_The task:_ Copy every line of the records that includes the word "status".

_Task data:_
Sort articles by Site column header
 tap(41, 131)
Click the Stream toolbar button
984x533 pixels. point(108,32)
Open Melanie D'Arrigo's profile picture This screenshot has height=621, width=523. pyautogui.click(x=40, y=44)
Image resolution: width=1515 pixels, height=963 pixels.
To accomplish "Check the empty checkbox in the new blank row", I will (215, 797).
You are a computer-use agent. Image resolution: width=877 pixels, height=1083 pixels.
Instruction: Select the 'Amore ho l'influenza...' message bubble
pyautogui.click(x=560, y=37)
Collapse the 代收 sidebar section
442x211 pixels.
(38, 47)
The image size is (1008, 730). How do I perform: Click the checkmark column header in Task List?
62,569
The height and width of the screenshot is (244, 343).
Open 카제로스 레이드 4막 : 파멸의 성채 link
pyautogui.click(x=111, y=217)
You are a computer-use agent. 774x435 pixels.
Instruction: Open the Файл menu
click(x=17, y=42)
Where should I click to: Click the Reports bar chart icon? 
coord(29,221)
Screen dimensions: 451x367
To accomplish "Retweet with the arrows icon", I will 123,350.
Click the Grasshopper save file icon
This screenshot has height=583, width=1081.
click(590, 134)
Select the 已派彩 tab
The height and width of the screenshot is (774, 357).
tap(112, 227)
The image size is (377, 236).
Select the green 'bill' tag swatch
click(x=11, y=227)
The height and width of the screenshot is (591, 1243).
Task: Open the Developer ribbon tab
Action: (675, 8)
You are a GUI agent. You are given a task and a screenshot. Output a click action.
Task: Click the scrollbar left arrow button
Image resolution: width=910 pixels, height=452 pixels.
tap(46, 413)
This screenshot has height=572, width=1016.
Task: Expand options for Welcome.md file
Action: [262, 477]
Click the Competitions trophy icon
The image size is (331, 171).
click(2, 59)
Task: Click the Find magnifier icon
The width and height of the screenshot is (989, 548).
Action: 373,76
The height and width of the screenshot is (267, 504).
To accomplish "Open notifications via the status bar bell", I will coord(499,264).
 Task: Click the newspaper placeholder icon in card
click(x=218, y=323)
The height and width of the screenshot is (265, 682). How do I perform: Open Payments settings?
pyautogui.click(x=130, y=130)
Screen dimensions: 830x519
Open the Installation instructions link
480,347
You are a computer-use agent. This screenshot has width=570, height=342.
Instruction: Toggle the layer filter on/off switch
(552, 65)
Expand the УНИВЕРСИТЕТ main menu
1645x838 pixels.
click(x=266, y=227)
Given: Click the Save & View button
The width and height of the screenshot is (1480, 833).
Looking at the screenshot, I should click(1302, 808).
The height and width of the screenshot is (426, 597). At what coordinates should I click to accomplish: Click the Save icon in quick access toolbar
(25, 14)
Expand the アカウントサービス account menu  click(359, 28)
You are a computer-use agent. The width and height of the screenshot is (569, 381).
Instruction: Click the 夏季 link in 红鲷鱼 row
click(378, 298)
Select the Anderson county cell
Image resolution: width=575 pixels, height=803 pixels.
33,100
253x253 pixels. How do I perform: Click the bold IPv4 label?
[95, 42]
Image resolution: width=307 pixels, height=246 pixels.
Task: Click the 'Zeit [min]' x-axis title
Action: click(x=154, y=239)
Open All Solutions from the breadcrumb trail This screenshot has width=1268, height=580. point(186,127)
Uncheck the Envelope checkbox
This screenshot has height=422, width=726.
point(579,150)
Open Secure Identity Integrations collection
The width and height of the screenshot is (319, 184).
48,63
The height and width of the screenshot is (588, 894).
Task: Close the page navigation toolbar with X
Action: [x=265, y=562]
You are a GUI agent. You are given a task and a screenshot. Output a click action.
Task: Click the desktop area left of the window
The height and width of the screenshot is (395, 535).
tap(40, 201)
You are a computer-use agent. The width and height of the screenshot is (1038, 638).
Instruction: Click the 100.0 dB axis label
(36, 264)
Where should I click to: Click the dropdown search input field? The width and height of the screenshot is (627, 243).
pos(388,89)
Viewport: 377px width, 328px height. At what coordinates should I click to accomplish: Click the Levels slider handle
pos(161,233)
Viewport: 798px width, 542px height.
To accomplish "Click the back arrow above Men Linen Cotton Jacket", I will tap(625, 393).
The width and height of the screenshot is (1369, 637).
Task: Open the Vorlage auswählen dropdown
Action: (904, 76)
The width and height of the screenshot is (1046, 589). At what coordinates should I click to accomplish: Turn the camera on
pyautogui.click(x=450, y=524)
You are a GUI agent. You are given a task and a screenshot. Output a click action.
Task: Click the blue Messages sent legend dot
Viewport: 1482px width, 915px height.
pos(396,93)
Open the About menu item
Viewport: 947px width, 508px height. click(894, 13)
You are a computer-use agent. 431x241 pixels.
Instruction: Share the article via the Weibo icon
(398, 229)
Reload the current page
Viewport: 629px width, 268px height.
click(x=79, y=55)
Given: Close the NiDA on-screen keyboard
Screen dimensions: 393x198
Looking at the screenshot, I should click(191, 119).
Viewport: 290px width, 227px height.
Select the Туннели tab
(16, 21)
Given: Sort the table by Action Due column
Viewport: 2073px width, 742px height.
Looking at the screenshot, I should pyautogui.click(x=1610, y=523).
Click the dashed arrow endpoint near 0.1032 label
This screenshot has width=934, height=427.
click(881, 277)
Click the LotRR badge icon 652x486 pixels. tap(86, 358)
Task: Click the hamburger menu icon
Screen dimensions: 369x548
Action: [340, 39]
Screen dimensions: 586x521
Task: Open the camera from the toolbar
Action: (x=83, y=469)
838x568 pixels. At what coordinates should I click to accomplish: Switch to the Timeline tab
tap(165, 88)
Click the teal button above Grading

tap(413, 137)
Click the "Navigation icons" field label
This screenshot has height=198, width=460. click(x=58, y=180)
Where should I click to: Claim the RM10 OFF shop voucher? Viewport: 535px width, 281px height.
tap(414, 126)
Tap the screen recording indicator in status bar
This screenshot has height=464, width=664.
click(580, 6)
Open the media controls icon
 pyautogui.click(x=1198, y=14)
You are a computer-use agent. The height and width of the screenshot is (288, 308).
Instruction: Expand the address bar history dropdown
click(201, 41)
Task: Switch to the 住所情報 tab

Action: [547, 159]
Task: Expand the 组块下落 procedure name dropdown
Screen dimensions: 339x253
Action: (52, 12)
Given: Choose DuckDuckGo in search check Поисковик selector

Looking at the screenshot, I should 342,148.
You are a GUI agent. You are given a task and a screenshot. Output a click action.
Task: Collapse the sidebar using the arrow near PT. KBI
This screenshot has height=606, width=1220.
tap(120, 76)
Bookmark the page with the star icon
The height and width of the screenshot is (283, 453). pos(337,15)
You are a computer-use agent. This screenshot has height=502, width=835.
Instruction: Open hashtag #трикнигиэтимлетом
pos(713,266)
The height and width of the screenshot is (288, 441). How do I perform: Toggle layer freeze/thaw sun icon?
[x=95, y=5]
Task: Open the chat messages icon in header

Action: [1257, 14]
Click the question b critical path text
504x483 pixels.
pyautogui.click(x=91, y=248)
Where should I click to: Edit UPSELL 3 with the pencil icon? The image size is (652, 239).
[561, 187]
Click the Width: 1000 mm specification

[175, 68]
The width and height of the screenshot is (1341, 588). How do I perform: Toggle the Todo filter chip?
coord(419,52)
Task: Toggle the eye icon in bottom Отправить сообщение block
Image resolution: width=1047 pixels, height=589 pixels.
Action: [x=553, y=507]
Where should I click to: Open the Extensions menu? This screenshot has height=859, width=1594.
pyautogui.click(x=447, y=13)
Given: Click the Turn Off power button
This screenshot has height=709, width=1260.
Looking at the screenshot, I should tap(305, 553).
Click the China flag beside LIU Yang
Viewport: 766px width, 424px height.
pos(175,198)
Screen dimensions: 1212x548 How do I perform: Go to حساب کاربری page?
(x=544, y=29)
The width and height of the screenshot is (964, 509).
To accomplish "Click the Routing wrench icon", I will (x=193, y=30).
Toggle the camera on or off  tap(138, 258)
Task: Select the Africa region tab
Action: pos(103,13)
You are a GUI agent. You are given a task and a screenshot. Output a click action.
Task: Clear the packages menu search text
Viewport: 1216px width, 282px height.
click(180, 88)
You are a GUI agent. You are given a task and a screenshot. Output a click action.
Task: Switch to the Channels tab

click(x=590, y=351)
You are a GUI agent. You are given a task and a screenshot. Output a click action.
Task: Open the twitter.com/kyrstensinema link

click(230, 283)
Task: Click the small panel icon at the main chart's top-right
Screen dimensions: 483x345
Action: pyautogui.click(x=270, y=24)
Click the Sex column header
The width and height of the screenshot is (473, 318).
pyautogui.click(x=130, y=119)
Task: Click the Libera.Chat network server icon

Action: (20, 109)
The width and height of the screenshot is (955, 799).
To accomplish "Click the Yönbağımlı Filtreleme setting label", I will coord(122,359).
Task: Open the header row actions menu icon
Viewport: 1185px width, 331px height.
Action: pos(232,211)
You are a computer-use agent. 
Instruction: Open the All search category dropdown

_Result of the task:_
To accomplish "Open notifications via the status bar bell", I will coord(499,264).
Tap the screen recording indicator in status bar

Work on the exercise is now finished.